What do we really have time for?
It’s surprising, sometimes. No, I don’t have time to take guitar lessons. No I don’t have time to paint or draw. No I don’t have time to finish that book. I don’t even have time to sit with a cup of tea for 10 minutes.
But then something happened. For me, it was two weeks ago when my rat, Thor, got sick. Now, rats don’t live very long to begin with, but for some background, I lost my other rat, Spike, about a month ago and didn’t want to go through that again so soon. Suddenly I had many minutes during the day to stop and just sit with him, hold him, comfort him.
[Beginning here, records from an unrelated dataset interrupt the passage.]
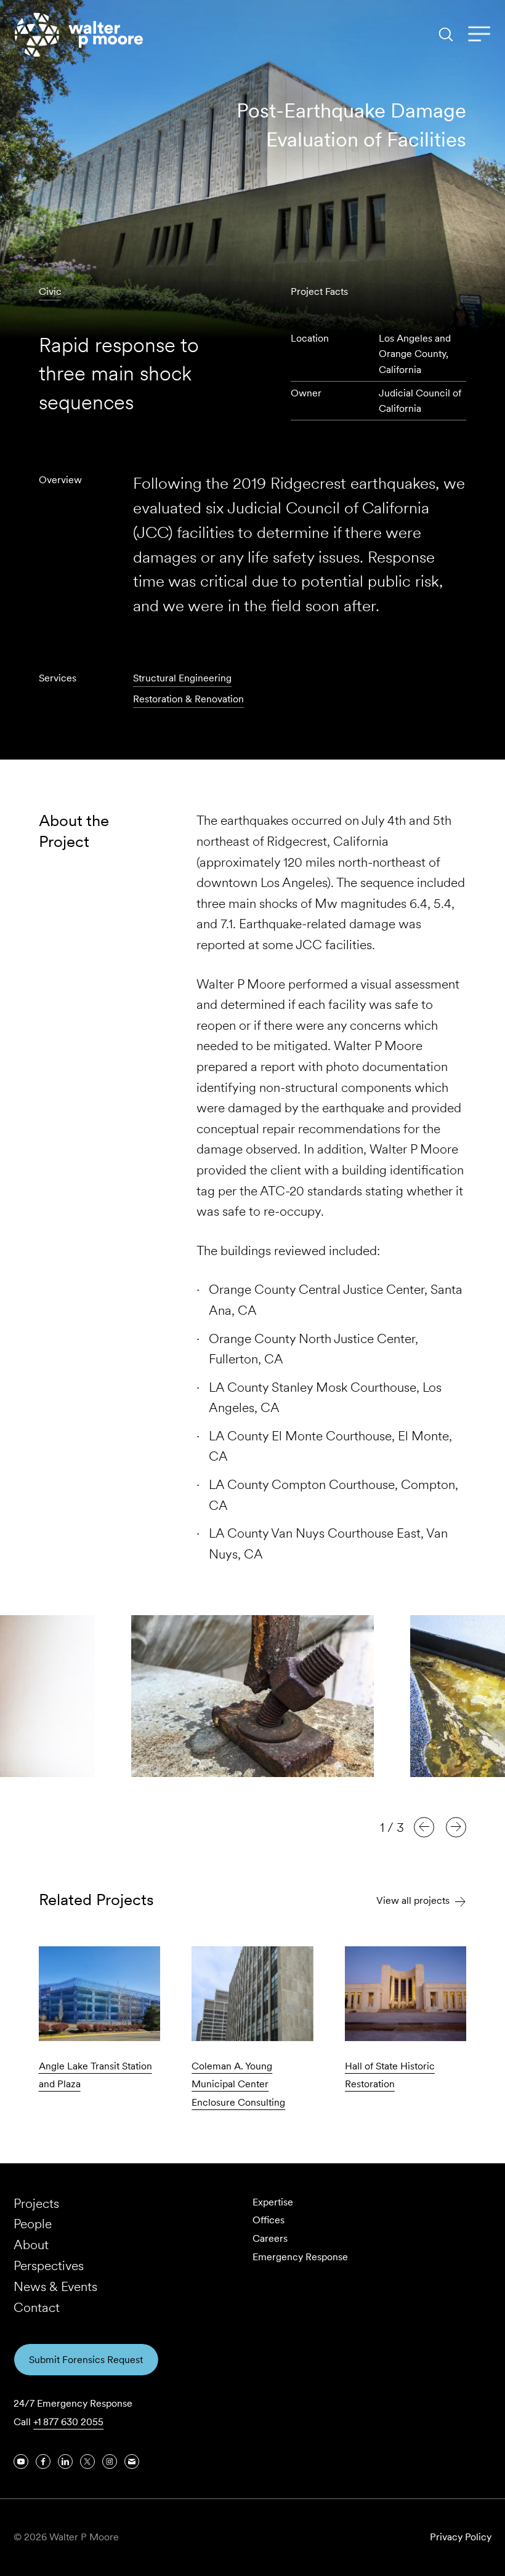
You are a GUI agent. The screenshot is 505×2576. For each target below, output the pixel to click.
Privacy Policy (460, 2537)
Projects (36, 2203)
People (33, 2223)
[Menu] (479, 34)
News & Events (55, 2286)
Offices (268, 2220)
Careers (270, 2238)
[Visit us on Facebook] (43, 2461)
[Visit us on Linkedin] (65, 2461)
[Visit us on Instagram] (109, 2461)
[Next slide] (456, 1826)
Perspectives (49, 2265)
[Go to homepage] (79, 35)
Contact (37, 2307)
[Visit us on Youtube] (21, 2461)
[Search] (445, 34)
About (31, 2244)
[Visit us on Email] (131, 2461)
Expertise (272, 2202)
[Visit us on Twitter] (87, 2461)
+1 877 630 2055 (68, 2422)
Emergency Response (300, 2257)
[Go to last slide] (424, 1826)
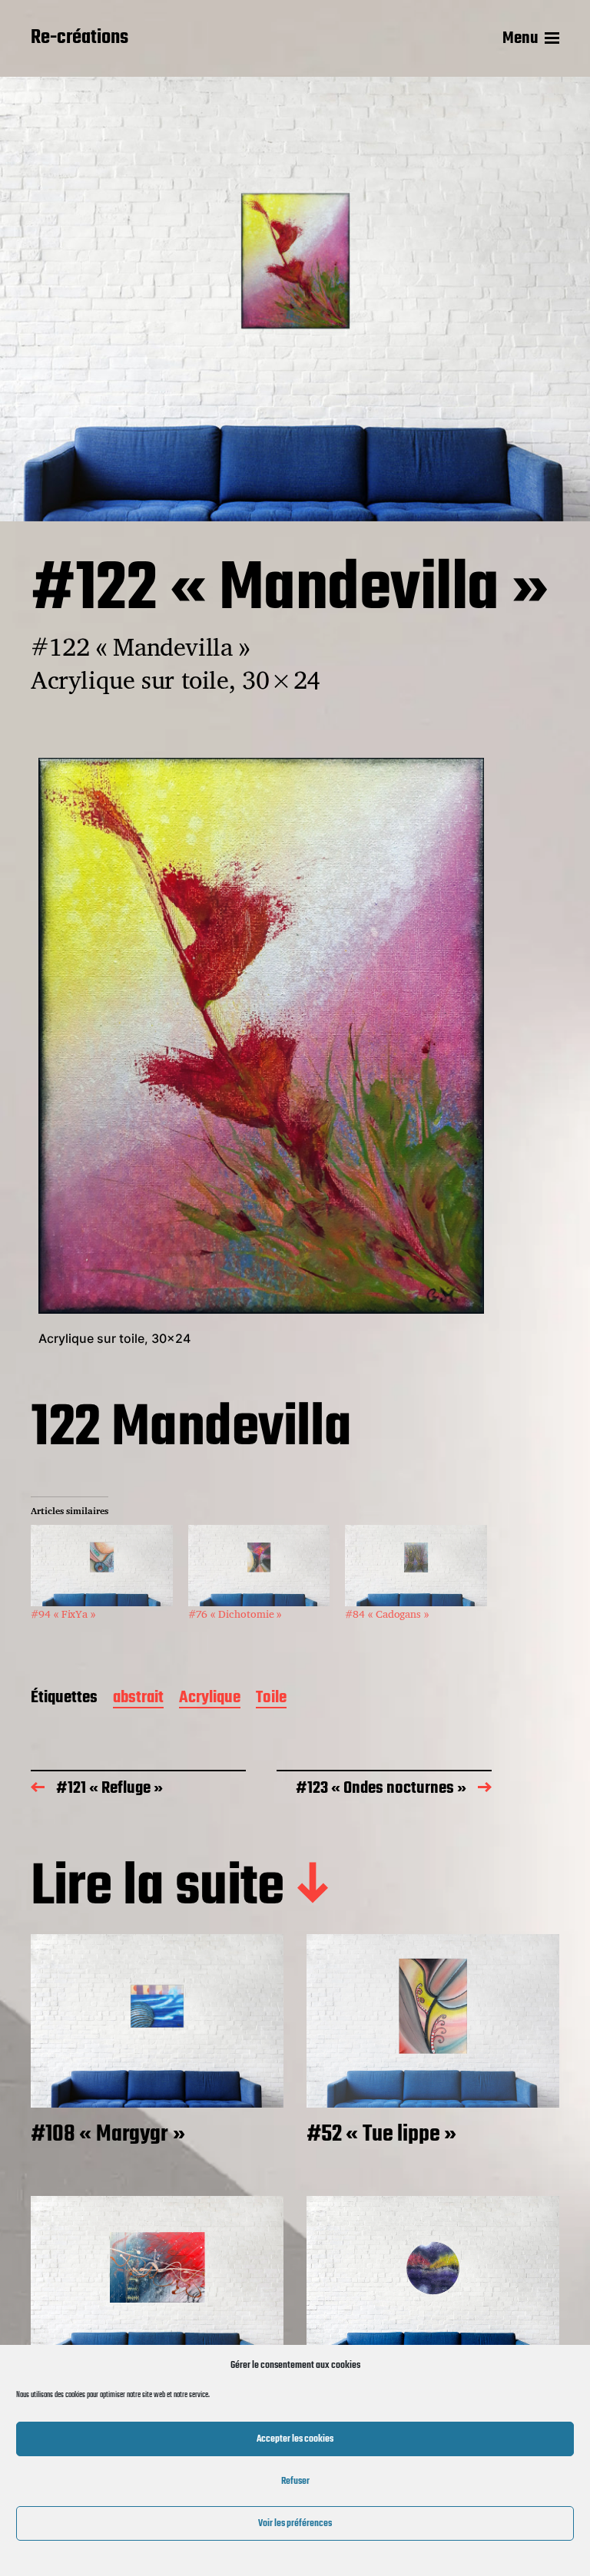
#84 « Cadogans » (387, 1613)
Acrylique (209, 1698)
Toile (271, 1698)
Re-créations (79, 38)
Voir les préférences (295, 2523)
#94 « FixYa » (63, 1613)
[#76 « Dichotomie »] (259, 1565)
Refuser (295, 2481)
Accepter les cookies (295, 2439)
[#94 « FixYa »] (102, 1565)
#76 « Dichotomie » (235, 1613)
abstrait (138, 1698)
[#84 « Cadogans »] (416, 1565)
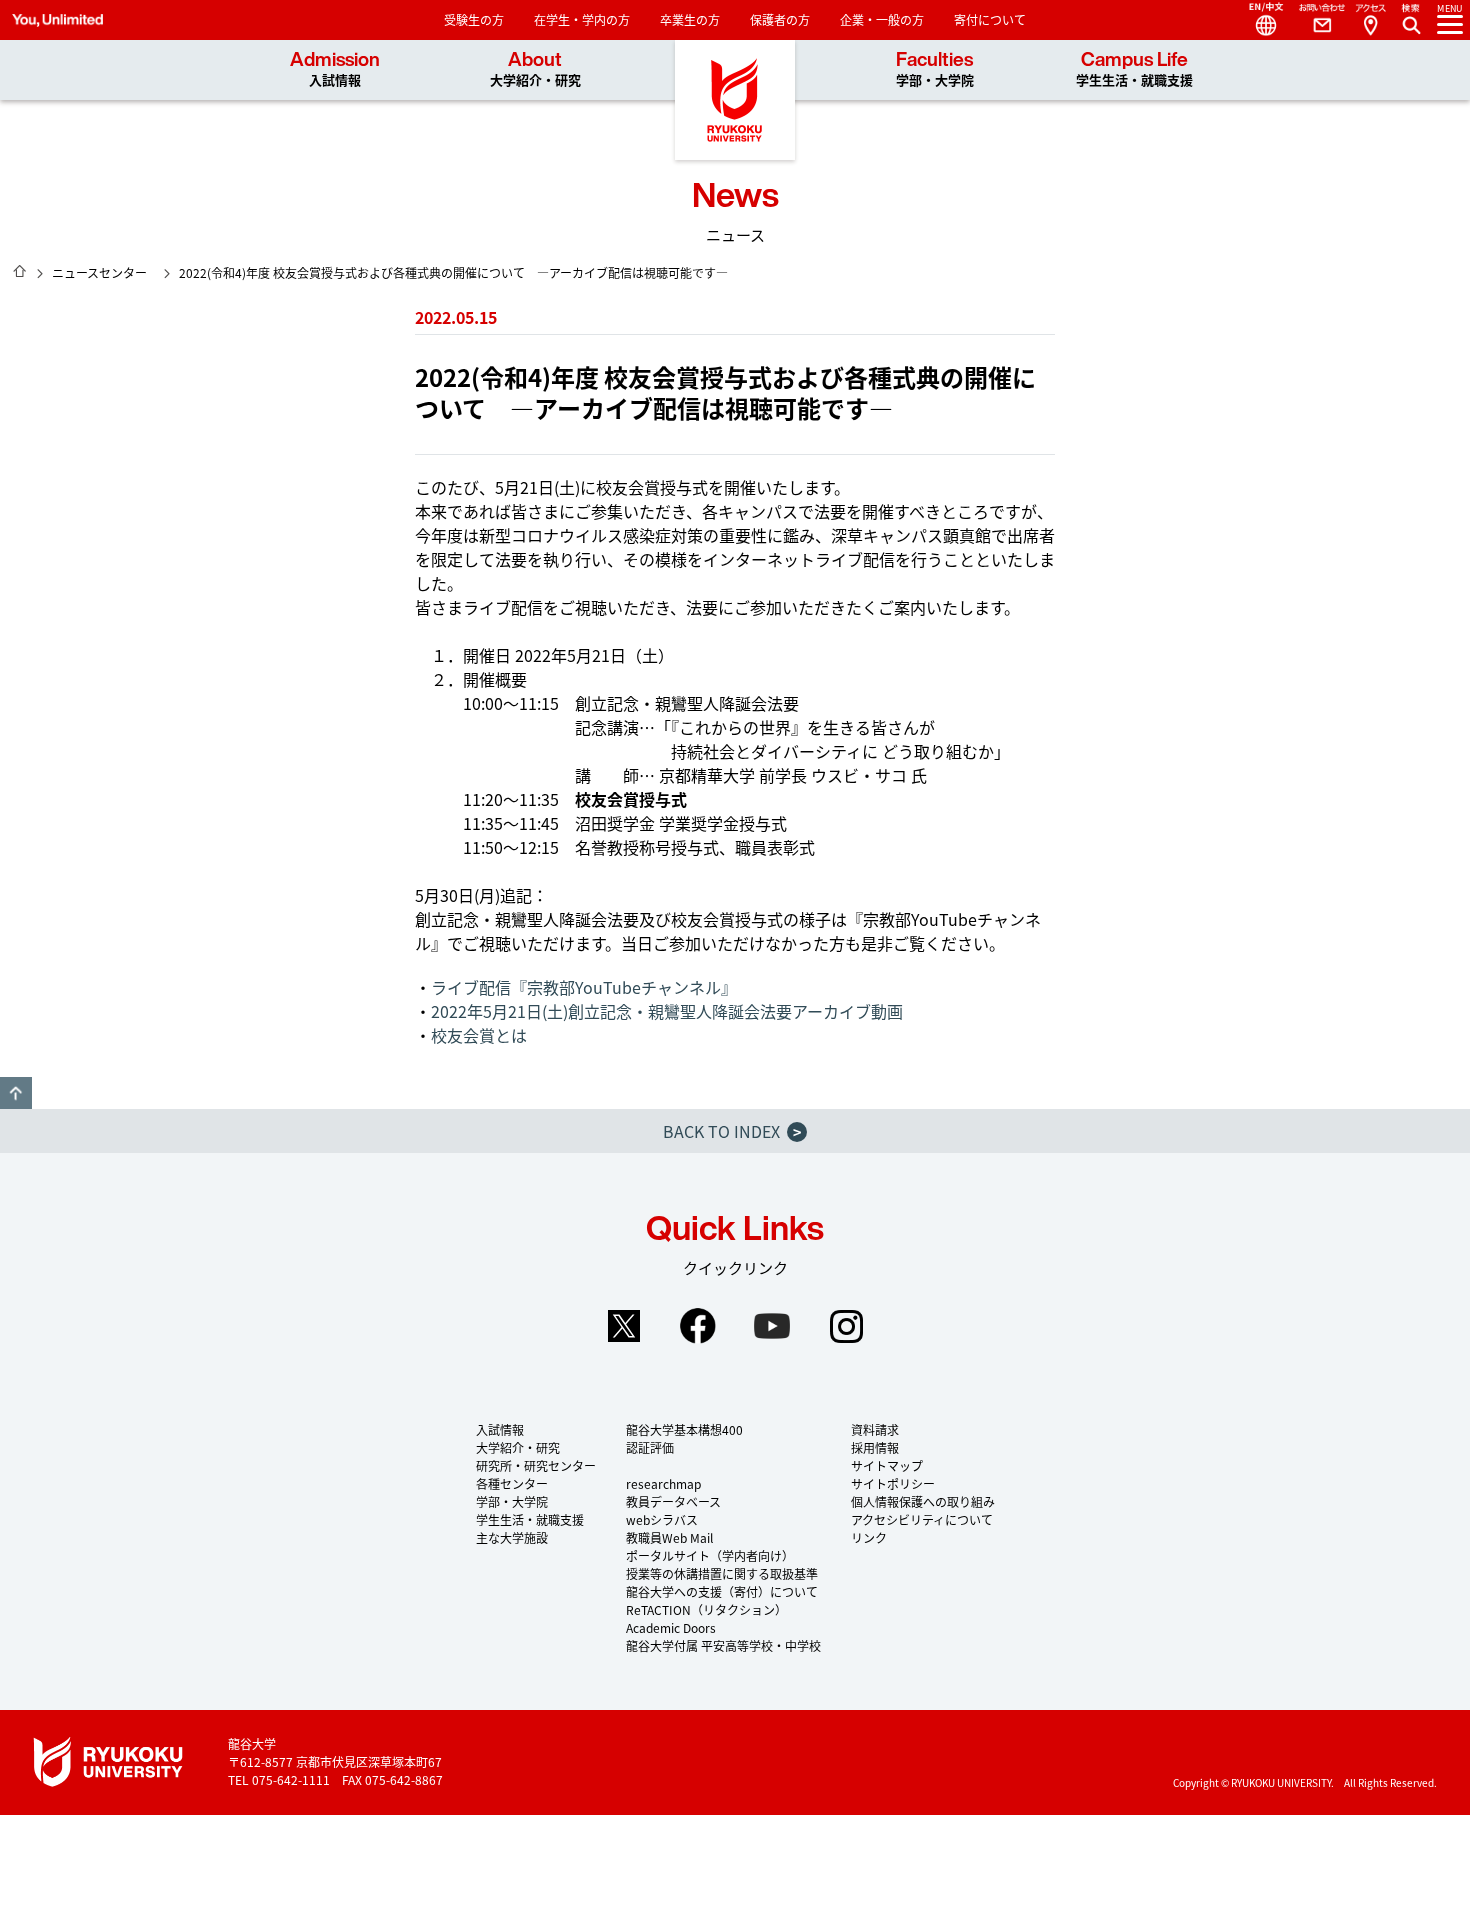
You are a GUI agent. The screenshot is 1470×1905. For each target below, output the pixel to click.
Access (1370, 20)
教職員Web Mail (669, 1537)
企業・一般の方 (882, 19)
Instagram (846, 1326)
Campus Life (1134, 69)
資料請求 (875, 1429)
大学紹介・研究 (518, 1447)
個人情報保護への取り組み (923, 1501)
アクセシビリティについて (922, 1519)
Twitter (624, 1326)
I had time to wrap him in a towel on my lap and hold his little nose over the teakettle steam to clear his congestion (yeah, it’s like giving a rat a facial). Then after the vet prescribed antibiotics, I had time to sit and give him his medicine twice a day. I also had time to fix him special meals of mashed bananas and avocados or apples and kefir while he regained his appetite.
I still give him medicine twice a day (and the little scratches all over my left hand are a testament to my dedication), but what happens after next week when I no longer have to do that? What happens to that 10 minutes twice a day that is suddenly freed up? Will I make a cup of tea instead? Or meditate? Or will it disappear back into the abyss of lost time?
I think lost time is like the lost sock in the dryer. The sock didn’t just disappear. It didn’t de-materialize into nothingness. It is somewhere…just like the lost time…waiting to be found and used again.